◆ **Your objective**
Scan the listing below for the word "checkmark" and state how many lines hold it. Write nothing but the number.
★ ★ ★
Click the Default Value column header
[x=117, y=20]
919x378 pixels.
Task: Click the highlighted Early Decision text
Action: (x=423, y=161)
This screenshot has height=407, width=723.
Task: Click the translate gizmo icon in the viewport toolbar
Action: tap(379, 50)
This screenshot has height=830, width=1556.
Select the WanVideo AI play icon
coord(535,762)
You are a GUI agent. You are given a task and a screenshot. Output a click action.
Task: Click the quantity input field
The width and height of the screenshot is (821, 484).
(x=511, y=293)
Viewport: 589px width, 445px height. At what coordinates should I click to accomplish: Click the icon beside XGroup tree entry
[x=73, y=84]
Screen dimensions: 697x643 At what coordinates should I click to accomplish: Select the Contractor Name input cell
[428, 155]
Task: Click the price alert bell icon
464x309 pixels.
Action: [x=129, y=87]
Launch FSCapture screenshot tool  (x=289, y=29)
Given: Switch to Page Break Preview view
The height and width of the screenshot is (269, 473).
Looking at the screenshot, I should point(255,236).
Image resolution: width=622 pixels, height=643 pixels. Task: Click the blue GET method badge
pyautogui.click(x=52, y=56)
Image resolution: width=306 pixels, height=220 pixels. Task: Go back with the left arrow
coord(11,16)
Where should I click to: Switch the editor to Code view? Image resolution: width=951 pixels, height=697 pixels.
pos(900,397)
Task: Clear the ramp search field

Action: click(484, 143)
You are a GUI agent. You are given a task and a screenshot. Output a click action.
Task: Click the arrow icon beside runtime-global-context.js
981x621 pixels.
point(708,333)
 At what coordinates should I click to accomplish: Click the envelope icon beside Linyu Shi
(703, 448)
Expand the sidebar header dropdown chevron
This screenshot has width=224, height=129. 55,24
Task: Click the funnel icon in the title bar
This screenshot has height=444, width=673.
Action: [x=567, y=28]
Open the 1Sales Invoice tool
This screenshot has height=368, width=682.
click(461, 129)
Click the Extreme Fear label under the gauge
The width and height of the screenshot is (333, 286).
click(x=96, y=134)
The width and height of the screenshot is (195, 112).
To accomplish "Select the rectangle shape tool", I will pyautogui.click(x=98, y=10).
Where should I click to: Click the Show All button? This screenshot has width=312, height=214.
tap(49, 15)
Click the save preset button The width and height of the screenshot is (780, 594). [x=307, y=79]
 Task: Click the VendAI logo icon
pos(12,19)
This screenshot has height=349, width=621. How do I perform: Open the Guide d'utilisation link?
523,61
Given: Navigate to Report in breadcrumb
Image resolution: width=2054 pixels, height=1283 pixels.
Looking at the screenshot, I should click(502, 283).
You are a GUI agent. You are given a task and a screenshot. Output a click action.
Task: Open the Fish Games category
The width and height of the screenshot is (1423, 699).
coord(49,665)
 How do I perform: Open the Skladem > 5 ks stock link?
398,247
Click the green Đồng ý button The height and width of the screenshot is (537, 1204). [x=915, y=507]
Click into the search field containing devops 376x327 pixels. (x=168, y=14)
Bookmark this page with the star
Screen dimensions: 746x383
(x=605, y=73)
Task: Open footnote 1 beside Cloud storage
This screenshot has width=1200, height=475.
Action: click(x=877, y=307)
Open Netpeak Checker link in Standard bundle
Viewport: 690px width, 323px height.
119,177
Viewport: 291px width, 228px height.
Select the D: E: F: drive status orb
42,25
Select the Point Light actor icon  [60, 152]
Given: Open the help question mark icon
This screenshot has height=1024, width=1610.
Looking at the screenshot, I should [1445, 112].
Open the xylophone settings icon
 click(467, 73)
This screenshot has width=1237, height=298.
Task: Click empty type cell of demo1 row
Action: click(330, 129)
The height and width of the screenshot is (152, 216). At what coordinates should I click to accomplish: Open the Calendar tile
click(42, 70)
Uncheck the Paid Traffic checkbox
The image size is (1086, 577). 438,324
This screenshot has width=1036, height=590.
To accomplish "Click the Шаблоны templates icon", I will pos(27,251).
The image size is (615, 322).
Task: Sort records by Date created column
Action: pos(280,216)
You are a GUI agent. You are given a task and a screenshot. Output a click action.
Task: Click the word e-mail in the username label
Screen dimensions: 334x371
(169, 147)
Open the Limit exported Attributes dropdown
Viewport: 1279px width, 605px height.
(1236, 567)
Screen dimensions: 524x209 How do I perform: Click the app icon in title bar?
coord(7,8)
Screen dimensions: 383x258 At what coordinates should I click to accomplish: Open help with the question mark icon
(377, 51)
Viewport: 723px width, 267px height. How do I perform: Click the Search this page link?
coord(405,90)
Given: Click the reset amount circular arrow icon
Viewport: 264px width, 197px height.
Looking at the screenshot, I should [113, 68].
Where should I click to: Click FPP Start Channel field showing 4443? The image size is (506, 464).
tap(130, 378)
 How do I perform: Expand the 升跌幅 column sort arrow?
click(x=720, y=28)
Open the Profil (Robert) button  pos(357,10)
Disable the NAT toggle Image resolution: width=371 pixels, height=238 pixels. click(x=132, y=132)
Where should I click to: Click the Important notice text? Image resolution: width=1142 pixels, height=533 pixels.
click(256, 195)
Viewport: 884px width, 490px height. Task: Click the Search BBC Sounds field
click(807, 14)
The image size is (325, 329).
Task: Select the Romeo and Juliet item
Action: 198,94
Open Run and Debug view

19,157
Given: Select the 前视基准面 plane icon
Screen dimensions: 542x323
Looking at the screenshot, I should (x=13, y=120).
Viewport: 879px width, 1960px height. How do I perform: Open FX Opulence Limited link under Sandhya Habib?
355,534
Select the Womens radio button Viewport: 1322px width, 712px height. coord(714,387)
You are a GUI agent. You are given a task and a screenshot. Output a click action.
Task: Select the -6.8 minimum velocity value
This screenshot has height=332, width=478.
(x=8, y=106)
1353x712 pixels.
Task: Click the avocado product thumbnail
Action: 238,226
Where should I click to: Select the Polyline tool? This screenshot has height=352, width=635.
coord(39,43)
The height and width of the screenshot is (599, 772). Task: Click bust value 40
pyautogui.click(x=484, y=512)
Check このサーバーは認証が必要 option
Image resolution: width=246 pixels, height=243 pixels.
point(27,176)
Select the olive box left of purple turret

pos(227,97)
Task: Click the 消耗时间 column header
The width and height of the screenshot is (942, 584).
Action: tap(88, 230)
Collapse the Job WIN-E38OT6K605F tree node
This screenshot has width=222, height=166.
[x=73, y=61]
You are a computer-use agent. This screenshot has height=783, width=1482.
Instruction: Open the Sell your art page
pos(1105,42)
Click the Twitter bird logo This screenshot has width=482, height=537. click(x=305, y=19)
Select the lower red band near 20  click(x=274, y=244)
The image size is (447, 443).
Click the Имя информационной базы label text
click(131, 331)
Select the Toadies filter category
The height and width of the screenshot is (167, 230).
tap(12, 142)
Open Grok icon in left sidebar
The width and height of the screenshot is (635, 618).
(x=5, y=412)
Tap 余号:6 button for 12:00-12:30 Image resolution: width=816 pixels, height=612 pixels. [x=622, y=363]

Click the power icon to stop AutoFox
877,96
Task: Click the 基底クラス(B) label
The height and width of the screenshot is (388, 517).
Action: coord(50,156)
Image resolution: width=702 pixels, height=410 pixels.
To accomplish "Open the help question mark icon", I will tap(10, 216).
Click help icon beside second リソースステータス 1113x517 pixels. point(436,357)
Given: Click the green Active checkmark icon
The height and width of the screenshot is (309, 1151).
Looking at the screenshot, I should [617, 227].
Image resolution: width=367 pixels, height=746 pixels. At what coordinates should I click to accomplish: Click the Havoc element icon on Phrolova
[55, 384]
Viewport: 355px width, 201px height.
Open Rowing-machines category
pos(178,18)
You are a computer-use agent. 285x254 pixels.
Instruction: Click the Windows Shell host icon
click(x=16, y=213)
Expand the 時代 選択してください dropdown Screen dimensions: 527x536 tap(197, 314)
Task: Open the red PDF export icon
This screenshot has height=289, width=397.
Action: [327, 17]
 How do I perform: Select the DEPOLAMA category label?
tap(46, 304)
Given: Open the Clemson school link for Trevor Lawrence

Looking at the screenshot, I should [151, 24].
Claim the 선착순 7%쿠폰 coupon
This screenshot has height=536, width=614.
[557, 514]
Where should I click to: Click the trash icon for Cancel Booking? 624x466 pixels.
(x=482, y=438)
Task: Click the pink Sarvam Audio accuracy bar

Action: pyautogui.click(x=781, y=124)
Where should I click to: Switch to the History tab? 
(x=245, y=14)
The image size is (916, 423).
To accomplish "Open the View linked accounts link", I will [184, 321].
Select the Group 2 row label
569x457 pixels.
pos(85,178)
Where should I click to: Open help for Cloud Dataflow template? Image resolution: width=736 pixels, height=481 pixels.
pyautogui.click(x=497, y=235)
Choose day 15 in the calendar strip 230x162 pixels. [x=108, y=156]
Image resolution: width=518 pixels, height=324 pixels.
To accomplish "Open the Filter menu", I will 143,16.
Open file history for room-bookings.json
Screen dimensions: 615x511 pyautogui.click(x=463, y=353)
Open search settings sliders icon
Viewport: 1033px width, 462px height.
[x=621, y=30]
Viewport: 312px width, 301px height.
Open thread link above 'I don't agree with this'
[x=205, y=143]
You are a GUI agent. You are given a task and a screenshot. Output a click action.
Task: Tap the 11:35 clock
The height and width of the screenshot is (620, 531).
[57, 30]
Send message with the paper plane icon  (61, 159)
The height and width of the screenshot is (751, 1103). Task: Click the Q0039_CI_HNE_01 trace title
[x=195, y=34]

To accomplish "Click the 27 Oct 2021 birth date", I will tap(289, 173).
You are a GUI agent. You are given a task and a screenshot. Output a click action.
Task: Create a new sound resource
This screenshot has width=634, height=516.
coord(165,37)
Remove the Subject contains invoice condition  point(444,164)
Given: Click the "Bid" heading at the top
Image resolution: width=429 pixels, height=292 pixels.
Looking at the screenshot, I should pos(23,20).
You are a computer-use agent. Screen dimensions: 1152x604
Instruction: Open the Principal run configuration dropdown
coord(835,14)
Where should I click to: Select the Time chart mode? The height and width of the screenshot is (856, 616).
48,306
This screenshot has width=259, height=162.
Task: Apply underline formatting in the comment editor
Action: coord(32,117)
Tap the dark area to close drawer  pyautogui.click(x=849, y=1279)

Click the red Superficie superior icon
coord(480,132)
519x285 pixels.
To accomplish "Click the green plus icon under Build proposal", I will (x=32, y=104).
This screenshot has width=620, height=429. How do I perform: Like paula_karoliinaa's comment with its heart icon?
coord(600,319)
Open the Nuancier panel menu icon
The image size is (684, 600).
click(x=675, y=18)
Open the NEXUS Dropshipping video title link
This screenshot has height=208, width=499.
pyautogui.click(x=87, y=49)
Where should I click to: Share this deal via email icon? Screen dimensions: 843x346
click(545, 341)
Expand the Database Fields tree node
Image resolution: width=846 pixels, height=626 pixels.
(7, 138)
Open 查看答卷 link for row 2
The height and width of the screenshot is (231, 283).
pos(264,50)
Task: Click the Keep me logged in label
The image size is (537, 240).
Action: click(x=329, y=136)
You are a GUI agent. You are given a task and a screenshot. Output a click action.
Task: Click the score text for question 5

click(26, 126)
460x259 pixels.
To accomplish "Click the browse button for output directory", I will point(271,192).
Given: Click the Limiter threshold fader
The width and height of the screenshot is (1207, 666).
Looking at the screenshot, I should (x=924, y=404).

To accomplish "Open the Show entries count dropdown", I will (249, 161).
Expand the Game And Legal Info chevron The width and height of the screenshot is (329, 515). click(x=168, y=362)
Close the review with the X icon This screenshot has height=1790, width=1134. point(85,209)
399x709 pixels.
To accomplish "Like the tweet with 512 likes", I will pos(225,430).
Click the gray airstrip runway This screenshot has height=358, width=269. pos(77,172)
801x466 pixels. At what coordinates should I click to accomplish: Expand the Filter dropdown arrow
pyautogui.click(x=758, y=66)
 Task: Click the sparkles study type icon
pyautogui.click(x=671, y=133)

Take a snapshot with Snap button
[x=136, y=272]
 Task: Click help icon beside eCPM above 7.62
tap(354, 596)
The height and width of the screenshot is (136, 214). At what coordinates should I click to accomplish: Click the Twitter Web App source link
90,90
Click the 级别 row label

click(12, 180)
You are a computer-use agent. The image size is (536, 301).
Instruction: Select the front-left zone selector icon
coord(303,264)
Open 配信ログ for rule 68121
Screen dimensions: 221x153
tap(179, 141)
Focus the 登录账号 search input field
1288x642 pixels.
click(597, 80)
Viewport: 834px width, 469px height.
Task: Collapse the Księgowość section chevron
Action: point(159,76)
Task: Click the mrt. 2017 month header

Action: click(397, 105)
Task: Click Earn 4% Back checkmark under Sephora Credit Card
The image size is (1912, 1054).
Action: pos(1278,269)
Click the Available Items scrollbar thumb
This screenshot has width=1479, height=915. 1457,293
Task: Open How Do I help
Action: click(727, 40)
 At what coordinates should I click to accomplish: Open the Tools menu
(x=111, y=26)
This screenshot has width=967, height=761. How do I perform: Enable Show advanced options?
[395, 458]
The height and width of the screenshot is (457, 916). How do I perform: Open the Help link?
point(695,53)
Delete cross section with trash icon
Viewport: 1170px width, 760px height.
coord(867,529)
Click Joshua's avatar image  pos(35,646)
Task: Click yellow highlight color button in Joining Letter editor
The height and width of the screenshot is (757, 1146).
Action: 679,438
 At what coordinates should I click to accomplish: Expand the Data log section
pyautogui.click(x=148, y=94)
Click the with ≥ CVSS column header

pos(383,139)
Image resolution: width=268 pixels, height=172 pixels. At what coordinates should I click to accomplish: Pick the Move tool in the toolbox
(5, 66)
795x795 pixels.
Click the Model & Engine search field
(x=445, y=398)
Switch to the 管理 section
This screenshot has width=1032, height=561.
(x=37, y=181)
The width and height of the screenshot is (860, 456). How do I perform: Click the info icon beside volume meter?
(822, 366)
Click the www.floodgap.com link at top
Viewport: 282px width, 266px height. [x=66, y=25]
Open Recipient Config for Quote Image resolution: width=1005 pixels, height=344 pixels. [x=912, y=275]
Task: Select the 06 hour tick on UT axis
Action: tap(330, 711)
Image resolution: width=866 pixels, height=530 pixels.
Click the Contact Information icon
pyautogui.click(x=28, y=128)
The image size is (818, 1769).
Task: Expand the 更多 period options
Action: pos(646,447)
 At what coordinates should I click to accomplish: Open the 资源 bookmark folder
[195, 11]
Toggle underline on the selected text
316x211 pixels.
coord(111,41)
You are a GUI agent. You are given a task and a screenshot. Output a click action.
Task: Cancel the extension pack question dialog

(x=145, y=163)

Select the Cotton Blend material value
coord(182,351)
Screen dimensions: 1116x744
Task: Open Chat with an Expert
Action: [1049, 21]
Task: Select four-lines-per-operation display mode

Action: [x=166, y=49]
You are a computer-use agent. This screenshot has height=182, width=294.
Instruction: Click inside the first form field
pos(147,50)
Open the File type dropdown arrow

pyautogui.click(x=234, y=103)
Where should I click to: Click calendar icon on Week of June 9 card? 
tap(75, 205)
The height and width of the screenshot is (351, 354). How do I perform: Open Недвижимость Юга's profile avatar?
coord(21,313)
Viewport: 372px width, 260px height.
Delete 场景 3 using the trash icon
★ ★ ★
◆ **Completed exercise**
2